Give back the full data, unchanged and complete.
'''
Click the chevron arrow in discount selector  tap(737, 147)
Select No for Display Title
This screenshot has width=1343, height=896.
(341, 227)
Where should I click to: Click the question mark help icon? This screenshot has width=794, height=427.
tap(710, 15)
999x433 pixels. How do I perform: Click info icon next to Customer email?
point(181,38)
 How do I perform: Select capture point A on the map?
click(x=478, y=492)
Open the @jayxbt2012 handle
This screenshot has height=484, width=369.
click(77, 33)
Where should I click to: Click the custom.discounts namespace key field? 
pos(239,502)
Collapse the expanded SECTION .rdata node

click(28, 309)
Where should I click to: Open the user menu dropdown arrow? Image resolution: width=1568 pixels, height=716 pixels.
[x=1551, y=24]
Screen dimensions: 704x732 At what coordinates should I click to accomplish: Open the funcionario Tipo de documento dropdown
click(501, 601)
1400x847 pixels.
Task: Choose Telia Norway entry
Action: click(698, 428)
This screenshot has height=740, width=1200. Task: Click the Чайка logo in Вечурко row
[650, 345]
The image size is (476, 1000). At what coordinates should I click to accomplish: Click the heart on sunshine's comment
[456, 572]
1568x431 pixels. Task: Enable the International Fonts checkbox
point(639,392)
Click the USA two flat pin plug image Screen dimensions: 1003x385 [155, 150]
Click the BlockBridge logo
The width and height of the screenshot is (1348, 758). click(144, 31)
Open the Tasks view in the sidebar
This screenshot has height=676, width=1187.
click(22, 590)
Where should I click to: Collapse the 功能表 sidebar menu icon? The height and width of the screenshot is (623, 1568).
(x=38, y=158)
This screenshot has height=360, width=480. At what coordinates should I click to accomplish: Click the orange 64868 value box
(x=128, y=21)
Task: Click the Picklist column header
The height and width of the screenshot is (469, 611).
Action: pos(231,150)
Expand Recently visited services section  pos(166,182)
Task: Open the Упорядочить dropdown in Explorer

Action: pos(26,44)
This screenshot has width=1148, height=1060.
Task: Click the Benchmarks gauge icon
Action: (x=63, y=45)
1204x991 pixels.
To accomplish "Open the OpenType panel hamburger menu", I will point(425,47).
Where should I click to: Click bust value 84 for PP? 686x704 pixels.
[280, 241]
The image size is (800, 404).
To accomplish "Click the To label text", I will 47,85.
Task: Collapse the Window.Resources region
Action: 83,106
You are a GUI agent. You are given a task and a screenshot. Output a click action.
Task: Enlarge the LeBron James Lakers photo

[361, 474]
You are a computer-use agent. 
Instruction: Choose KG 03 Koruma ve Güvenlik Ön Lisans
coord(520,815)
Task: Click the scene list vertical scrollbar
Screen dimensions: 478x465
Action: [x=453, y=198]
'''
▶ EXERCISE SOLUTION
Click the chevron arrow in discount selector  tap(737, 147)
Select No for Display Title
This screenshot has width=1343, height=896.
(341, 227)
Where should I click to: Click the question mark help icon? This screenshot has width=794, height=427.
tap(710, 15)
999x433 pixels. How do I perform: Click info icon next to Customer email?
point(181,38)
 How do I perform: Select capture point A on the map?
click(x=478, y=492)
Open the @jayxbt2012 handle
This screenshot has height=484, width=369.
click(77, 33)
Where should I click to: Click the custom.discounts namespace key field? 
pos(239,502)
Collapse the expanded SECTION .rdata node

click(28, 309)
Where should I click to: Open the user menu dropdown arrow? Image resolution: width=1568 pixels, height=716 pixels.
[x=1551, y=24]
Screen dimensions: 704x732 At what coordinates should I click to accomplish: Open the funcionario Tipo de documento dropdown
click(501, 601)
1400x847 pixels.
Task: Choose Telia Norway entry
Action: click(698, 428)
This screenshot has height=740, width=1200. Task: Click the Чайка logo in Вечурко row
[650, 345]
The image size is (476, 1000). At what coordinates should I click to accomplish: Click the heart on sunshine's comment
[456, 572]
1568x431 pixels. Task: Enable the International Fonts checkbox
point(639,392)
Click the USA two flat pin plug image Screen dimensions: 1003x385 [155, 150]
Click the BlockBridge logo
The width and height of the screenshot is (1348, 758). click(144, 31)
Open the Tasks view in the sidebar
This screenshot has height=676, width=1187.
click(22, 590)
Where should I click to: Collapse the 功能表 sidebar menu icon? The height and width of the screenshot is (623, 1568).
(x=38, y=158)
This screenshot has height=360, width=480. At what coordinates should I click to accomplish: Click the orange 64868 value box
(x=128, y=21)
Task: Click the Picklist column header
The height and width of the screenshot is (469, 611).
Action: pos(231,150)
Expand Recently visited services section  pos(166,182)
Task: Open the Упорядочить dropdown in Explorer

Action: pos(26,44)
This screenshot has width=1148, height=1060.
Task: Click the Benchmarks gauge icon
Action: (x=63, y=45)
1204x991 pixels.
To accomplish "Open the OpenType panel hamburger menu", I will point(425,47).
Where should I click to: Click bust value 84 for PP? 686x704 pixels.
[280, 241]
The image size is (800, 404).
To accomplish "Click the To label text", I will 47,85.
Task: Collapse the Window.Resources region
Action: 83,106
You are a GUI agent. You are given a task and a screenshot. Output a click action.
Task: Enlarge the LeBron James Lakers photo

[361, 474]
You are a computer-use agent. 
Instruction: Choose KG 03 Koruma ve Güvenlik Ön Lisans
coord(520,815)
Task: Click the scene list vertical scrollbar
Screen dimensions: 478x465
Action: [x=453, y=198]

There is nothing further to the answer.